PROBLEM REQUIREMENTS |
Check each line below for the word "Enable", and copy those that have it.

RECORDS |
◆ ◆ ◆ ◆
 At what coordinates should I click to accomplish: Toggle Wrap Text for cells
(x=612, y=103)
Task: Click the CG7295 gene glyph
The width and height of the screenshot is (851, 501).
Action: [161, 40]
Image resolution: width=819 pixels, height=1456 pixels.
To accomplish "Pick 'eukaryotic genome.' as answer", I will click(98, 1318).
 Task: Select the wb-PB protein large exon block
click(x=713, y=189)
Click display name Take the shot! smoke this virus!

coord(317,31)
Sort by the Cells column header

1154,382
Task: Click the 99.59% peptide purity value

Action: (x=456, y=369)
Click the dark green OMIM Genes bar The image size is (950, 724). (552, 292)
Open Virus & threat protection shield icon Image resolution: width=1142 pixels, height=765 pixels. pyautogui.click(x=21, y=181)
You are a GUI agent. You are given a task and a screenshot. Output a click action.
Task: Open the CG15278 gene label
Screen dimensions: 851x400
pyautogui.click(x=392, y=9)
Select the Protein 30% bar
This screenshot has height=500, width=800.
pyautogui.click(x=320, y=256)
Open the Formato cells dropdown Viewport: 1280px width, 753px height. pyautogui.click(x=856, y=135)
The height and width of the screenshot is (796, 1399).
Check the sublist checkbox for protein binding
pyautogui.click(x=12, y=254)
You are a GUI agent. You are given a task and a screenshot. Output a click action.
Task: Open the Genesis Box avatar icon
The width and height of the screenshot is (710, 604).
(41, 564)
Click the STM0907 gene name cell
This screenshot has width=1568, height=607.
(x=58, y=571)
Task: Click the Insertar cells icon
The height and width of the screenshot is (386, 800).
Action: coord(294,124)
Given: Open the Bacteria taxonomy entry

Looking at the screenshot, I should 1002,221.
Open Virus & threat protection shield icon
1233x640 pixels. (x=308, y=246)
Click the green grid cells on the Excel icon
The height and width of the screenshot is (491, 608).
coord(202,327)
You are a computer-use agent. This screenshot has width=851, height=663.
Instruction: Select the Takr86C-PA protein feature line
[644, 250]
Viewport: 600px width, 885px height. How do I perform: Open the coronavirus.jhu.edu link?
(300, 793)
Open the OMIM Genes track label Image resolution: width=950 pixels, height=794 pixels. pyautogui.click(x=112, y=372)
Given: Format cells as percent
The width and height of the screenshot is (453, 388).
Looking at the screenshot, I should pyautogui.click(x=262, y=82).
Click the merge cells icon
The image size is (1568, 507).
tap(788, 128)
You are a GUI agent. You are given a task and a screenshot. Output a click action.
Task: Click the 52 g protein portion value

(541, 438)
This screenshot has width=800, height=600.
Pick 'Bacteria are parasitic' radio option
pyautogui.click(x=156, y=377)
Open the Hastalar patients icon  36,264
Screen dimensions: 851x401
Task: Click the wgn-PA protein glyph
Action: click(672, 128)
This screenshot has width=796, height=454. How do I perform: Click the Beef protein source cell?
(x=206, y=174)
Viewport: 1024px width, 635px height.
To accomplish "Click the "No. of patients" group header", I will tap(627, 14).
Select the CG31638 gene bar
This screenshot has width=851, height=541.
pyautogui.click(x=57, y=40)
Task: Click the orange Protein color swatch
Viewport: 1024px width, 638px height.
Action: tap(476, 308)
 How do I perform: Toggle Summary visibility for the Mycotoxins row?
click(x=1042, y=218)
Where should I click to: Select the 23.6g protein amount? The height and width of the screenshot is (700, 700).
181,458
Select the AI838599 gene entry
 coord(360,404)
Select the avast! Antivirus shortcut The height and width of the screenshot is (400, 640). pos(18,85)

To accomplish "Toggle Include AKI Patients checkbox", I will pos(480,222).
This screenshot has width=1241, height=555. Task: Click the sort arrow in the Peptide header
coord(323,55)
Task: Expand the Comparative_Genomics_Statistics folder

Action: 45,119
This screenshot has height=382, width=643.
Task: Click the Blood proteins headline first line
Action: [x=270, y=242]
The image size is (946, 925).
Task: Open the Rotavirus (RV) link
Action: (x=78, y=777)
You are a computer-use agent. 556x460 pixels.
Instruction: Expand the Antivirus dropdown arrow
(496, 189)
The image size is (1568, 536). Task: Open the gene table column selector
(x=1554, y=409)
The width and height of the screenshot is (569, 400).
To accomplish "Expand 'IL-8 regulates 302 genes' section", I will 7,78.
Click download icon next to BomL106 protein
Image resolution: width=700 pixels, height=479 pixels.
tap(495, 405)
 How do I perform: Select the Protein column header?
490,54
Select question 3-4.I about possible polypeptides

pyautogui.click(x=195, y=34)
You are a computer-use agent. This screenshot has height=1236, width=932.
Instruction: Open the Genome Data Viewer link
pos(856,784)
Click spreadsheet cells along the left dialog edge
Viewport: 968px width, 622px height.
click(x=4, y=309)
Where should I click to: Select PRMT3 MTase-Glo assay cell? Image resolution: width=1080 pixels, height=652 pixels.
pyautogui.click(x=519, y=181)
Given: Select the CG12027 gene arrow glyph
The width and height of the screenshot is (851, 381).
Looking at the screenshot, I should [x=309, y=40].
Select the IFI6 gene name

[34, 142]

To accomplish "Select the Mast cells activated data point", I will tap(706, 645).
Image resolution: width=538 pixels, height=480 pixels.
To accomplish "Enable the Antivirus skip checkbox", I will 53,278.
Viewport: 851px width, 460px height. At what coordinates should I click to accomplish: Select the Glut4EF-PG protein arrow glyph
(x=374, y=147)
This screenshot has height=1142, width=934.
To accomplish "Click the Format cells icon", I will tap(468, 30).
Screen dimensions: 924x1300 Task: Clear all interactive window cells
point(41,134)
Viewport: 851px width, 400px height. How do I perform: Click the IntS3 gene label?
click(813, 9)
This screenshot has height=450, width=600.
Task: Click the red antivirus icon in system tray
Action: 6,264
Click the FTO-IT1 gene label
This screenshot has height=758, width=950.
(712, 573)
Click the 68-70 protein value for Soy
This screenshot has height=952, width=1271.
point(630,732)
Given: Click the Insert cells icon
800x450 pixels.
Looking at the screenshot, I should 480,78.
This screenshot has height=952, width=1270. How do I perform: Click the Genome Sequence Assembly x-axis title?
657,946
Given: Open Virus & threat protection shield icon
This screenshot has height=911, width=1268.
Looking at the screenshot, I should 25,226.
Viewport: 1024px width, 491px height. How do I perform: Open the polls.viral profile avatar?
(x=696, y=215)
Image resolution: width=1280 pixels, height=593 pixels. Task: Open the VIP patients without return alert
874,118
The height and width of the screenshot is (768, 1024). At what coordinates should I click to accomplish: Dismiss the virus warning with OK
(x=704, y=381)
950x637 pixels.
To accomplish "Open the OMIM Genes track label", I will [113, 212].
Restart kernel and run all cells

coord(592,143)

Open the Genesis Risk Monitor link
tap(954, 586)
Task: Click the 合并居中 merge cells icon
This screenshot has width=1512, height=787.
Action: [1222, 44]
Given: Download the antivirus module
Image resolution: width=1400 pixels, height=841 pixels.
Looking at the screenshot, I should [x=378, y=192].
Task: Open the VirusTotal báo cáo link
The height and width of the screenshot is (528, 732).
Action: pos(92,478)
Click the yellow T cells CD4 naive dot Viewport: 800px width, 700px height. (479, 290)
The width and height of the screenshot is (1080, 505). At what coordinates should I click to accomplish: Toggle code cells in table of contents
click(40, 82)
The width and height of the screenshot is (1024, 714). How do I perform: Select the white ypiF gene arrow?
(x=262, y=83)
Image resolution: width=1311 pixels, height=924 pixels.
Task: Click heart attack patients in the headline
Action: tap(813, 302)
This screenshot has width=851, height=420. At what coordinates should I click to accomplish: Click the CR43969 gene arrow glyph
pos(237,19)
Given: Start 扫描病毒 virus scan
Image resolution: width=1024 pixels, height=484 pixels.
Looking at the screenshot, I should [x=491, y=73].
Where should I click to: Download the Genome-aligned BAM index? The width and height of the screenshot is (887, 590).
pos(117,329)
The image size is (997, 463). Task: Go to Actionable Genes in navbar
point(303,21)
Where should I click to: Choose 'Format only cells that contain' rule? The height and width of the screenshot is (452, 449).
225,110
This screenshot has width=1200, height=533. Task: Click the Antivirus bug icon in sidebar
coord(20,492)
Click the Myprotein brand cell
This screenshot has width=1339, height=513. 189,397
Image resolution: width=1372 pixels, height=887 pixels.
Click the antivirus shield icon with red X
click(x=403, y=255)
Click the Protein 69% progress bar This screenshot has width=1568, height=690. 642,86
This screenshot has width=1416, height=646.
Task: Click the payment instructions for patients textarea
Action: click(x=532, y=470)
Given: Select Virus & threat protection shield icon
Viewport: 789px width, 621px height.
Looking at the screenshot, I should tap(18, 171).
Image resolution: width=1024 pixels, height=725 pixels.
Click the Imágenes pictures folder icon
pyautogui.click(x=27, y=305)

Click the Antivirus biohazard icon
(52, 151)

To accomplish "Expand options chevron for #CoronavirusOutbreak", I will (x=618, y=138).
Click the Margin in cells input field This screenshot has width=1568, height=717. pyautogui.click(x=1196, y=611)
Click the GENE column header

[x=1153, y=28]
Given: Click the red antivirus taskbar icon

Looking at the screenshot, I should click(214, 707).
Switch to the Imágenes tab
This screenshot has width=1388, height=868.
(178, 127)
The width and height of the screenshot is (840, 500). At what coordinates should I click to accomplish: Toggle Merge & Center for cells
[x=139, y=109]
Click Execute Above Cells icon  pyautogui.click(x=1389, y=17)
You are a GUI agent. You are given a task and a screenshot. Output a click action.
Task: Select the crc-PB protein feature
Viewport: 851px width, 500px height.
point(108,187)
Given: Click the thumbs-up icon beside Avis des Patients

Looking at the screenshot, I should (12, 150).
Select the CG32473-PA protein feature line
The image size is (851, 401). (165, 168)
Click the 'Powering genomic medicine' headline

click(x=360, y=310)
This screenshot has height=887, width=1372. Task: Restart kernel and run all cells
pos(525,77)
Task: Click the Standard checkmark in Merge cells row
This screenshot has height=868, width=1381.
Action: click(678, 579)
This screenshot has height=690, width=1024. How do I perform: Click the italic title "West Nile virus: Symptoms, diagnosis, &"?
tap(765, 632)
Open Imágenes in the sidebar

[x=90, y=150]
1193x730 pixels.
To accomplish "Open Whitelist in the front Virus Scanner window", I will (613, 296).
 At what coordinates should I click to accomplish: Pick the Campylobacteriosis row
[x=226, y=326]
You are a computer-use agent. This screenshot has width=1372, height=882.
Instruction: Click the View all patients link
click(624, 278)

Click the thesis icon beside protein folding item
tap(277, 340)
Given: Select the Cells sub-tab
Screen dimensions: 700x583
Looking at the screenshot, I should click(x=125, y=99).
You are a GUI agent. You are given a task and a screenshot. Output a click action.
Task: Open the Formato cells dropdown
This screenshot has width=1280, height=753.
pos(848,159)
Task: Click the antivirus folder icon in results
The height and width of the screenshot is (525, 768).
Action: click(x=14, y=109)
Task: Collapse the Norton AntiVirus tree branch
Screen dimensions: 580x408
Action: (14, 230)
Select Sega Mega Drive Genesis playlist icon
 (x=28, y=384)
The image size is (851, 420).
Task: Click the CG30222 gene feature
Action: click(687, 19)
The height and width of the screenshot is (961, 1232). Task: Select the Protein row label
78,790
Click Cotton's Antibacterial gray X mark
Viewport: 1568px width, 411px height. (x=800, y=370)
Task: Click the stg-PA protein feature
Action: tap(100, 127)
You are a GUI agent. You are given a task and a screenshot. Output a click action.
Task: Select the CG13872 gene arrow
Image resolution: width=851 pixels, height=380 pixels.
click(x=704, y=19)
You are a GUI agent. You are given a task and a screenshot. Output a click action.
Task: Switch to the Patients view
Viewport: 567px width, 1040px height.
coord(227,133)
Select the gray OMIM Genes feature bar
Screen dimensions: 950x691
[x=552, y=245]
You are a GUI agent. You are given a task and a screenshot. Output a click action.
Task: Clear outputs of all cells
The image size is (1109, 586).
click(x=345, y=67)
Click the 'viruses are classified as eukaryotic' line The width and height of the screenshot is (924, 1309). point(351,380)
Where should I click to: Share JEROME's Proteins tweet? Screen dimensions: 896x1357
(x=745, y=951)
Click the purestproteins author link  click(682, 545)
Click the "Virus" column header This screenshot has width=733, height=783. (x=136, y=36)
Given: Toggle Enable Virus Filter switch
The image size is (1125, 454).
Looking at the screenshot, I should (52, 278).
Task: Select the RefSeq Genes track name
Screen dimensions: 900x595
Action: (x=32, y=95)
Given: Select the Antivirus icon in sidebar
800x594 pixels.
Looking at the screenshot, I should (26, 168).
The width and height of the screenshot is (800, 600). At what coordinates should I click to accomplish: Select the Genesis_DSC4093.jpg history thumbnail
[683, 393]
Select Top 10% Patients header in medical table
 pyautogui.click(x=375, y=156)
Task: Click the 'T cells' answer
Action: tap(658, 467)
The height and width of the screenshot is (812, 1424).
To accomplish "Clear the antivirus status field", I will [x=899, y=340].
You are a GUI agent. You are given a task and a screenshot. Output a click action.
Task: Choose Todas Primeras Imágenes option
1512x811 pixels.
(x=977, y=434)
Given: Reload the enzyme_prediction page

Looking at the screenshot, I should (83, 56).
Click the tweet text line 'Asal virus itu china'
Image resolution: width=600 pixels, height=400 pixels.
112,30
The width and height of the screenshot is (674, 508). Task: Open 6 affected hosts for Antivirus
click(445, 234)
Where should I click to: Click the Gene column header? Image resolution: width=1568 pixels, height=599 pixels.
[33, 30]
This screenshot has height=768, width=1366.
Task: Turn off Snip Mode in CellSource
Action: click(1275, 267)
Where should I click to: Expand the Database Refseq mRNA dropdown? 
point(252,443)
◆ ◆ ◆ ◆
TASK RESPONSE |
To accomplish "Enable the Antivirus skip checkbox", I will 53,278.
Given: Toggle Enable Virus Filter switch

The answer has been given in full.